Le message est tout frais, à peine une dizaine de minutes et il pue la vengeance à plein nez. La jeune femme sent comme de la bile lui remonter dans la gorge et elle ferme les yeux jusqu'à ce que des formes scintillantes apparaissent au travers de ses paupières. Elle est sûre que c'est un mensonge, il n'aurait jamais fait ça de sa vie entière. Mais Iris sait que le doute s'insinuera parmi tous, surtout chez les gens qui le connaissent de loin. Elle sait qu'il est toujours difficile de démentir ce genre d'infos. Cette idiote venait de balancer cette bombe sur facebook, avec le fameux hashtag metoo, et venait par la même occasion de détruire tous les témoignages de ces femmes qui avaient été réellement abusées. Mais une petite voix lui murmure dans sa tête : et si c'était vrai, depuis le début ? Que Louis te ment, que c'est un bon manipulateur et qu'il profite de toi ? Si tu te faisais mener en bateau, que c'est vraiment un salaud ? Tu ne le connais bien que depuis six mois, c'est court six mois... Il se peut même que tu ne le connaisses pas du tout, murmure-t-elle.
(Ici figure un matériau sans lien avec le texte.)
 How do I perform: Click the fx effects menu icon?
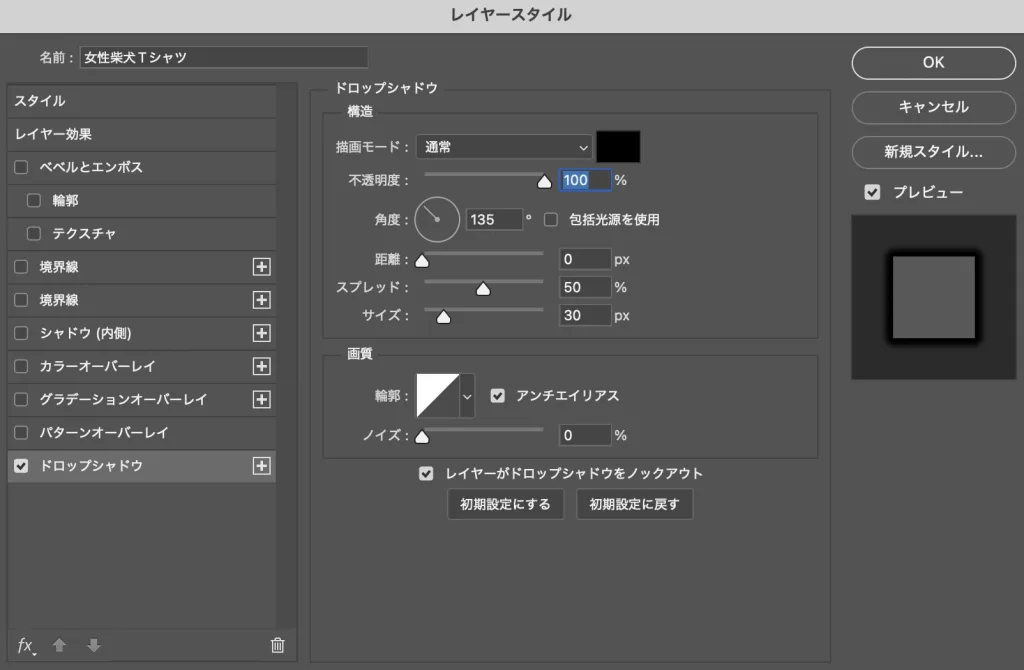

— La ferme ! hurle-t-elle, seule dans sa chambre.
Crier lui fait un bien fou et la petite voix se tait dans son esprit. Elle avait décidé de le croire, elle le ferait jusqu'au bout.
Iris ne peut pas s'en empêcher, elle envoie un message à Louis. Puis au bout de quelques heures, ne recevant aucune réponse, elle l'appelle. Rien.
Elle ne prend plus la peine de réfléchir, attrape sa veste d'une main et saute dans la rue puis dans le bus. Dehors, il fait grand soleil et les gens profitent de la clémence du temps de cette fin d'Avril pour sortir. Comme si le monde entier se fiche d'elle, lui envoie un énorme doigt d'honneur avec ce soleil, bien jaune et ce ciel si bleu qui semble crier « Tout va bien ». Mais non, tout ne va pas bien dans le meilleur des mondes.
Iris arrive enfin devant la maison de Louis. Elle sonne, appuie même comme une dératée sur la sonnette.
Mais il ne répond pas. Elle sait pourtant qu'il est là.
Son téléphone vibre et elle le sort, c'est Louis : Pars. Laisse-moi tranquille.
Alors, comme Lundi, Iris ressent ce grand frisson lui parcourir l'échine. Elle tourne les talons, mais elle est déterminée à trouver la personne à l'origine des messages, avec ou sans le soutien de son ami.